Já nos adolescentes, a lógica de receberem menos prendas também pode ser explicada com o amadurecimento. "Explicar-lhe que agora que são mais crescidos podem receber menos em quantidade, mas que podem ser prendas mais úteis, com mais qualidade, prendas mais adultas", acrescenta Catarina Graça.

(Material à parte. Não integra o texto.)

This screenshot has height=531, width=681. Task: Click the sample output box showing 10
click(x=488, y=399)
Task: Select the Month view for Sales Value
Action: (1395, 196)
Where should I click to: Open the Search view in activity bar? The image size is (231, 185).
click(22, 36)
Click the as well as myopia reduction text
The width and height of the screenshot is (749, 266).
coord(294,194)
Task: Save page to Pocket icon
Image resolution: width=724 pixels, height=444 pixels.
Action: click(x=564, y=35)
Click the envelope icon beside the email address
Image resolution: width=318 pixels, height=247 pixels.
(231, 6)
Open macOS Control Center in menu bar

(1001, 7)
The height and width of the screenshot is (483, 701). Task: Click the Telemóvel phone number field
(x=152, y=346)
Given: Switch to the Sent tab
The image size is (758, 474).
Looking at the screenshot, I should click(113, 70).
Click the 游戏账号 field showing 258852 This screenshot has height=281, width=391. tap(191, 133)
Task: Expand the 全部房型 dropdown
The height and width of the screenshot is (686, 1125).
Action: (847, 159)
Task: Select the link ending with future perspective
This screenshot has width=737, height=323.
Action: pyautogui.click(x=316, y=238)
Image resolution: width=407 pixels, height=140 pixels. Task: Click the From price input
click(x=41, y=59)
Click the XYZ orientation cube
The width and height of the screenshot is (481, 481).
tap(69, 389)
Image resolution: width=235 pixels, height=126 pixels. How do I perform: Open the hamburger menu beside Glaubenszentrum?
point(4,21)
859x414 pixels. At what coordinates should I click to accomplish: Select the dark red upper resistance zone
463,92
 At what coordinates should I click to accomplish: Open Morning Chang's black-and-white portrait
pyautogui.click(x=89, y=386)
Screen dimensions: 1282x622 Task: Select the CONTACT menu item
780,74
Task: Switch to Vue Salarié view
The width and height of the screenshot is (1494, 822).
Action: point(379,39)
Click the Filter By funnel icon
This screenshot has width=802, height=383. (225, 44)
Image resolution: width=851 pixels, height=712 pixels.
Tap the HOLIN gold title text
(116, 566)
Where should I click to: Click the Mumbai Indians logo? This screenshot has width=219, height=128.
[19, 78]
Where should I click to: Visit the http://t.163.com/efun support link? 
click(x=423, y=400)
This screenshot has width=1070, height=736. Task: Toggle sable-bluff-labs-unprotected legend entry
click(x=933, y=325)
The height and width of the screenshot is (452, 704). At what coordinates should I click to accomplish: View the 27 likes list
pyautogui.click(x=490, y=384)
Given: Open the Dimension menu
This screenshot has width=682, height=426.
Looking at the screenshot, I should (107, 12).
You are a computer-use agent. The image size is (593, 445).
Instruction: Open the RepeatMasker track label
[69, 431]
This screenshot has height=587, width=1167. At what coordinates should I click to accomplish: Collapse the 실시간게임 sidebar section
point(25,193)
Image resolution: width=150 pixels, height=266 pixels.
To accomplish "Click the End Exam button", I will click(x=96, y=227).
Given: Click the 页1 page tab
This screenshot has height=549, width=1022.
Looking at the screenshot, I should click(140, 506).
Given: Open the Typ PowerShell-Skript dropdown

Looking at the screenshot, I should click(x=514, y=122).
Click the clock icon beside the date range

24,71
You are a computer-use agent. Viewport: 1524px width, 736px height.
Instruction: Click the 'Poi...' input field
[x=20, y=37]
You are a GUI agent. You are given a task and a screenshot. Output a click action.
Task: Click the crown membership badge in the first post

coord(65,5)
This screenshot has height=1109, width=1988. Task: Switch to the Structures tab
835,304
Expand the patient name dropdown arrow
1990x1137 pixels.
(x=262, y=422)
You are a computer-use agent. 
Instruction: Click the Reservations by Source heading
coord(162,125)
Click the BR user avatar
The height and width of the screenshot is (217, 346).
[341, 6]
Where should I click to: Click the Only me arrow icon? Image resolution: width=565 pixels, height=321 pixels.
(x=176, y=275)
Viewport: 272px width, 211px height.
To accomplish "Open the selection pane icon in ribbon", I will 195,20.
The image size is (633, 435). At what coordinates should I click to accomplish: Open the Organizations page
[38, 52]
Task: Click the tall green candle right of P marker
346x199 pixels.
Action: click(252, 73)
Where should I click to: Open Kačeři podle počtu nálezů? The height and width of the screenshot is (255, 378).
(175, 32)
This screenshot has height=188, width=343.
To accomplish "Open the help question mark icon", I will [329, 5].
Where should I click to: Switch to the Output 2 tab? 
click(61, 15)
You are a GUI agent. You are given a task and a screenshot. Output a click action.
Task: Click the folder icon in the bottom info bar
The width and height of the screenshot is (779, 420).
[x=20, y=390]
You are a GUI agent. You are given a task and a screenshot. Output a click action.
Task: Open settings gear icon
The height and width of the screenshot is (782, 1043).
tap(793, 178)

No entanto, a especialista refere também que não podemos ignorar a comparação entre pares e defende que os pais devem preparar os filhos em casa para esses "tiros".
"Se os miúdos não tiverem qualquer conversa com os pais e chegarem à escola e começarem a comparar prendas e quantidades, e forem expostos a uma situação em que um colega recebeu seis ou sete coisas enquanto esta criança recebeu uma só prenda, o pensamento pode ir novamente para uma lógica de 'os meus pais não gostam de mim, por isso é que só recebi isto ou não recebi nada'. É importante que os pais reforcem novamente que muitas prendas não são sinónimo de amor, e os eduquem para o que realmente importa."
E quando não há prendas porque não há dinheiro? Devem os pais falar abertamente com as crianças das dificuldades?
No Natal, não. É esta a opinião da psicóloga clínica Catarina Graça, que apesar de salientar que cada caso é um caso, considera que trazer para esta quadra temas menos felizes pode colocar uma tensão acrescida em crianças e adultos e até tornar a época mais triste.
"Acho que será mais positivo ter a tal conversa do verdadeiro significado do Natal, e optar por colocar o ônus no positivo, do que passar essa pressão para cima dos miúdos que os pode entristecer e também causar frustração, bem como aos adultos. É inegável que este foi um ano de grande choque para muitas famílias, mas acho importante não trazer essa pressão negativa para o Natal", refere a especialista.
"Será mais proveitoso chamar novamente a atenção para o momento familiar e tentar que a noite não seja apenas focada no momento de abrir os presentes", diz Catarina Graça. Optar por ter na mesa uma comida ou um doce preferido dos mais novos (mesmo que não seja propriamente natalício), ver filmes em família a seguir ao jantar ou optar por diversos jogos podem ser alternativas para desviar o foco dos presentes e tornar a noite em algo divertido sem o ónus totalmente nos presentes.